Item-finding records
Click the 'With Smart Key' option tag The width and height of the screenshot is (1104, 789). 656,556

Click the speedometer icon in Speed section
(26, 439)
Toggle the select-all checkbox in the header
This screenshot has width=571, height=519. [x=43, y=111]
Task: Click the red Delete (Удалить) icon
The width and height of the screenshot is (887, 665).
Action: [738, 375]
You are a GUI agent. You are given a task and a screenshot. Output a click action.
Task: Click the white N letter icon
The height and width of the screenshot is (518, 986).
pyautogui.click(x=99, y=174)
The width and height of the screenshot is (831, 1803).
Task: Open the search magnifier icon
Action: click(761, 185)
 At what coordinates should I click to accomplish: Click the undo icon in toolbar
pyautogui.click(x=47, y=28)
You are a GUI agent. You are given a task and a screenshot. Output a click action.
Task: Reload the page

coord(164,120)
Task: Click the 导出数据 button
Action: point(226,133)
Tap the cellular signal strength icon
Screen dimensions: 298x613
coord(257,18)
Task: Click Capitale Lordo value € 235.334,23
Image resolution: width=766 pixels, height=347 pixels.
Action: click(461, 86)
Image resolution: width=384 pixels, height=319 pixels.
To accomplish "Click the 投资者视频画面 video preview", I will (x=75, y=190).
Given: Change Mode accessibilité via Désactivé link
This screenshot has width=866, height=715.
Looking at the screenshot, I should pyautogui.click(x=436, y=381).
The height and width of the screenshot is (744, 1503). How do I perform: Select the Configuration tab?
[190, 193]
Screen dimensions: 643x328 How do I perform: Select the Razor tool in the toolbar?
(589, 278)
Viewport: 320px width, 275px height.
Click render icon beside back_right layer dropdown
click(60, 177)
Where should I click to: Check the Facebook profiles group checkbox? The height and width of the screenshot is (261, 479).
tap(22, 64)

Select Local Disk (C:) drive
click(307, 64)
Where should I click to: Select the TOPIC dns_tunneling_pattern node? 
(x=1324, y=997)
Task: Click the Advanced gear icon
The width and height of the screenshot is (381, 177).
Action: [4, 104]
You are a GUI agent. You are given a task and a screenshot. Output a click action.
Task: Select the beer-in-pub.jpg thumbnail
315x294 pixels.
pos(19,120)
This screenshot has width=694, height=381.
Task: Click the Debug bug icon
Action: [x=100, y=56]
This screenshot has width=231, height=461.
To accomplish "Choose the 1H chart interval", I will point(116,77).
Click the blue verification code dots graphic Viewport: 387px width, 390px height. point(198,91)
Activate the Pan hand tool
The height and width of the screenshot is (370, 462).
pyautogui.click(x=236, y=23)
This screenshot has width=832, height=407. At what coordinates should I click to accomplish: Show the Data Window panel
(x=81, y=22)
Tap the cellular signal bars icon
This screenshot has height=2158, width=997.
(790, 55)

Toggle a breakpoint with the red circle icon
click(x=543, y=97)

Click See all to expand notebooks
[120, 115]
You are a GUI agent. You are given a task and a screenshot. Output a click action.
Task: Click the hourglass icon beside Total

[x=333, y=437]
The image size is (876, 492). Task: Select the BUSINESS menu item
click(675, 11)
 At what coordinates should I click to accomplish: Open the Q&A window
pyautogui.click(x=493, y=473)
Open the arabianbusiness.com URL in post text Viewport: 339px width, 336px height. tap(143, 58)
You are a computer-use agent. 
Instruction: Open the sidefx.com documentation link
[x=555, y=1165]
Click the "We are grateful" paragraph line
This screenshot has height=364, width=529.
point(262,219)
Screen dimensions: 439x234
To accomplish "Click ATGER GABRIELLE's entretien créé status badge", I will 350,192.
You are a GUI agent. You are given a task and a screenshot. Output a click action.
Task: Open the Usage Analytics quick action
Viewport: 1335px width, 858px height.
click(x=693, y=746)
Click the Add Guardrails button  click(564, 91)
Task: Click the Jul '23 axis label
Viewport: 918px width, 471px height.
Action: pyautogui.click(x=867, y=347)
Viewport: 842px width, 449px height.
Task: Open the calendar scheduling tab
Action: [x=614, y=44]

Problem statement:
Output as a JSON list of strings the rows from the line containing "Open the arabianbusiness.com" through the line containing "click(x=693, y=746)", one string per line with blank lines left out.

The answer:
[
  "Open the arabianbusiness.com URL in post text Viewport: 339px width, 336px height. tap(143, 58)",
  "You are a computer-use agent. ",
  "Instruction: Open the sidefx.com documentation link",
  "[x=555, y=1165]",
  "Click the \"We are grateful\" paragraph line",
  "This screenshot has height=364, width=529.",
  "point(262,219)",
  "Screen dimensions: 439x234",
  "To accomplish \"Click ATGER GABRIELLE's entretien créé status badge\", I will 350,192.",
  "You are a GUI agent. You are given a task and a screenshot. Output a click action.",
  "Task: Open the Usage Analytics quick action",
  "Viewport: 1335px width, 858px height.",
  "click(x=693, y=746)"
]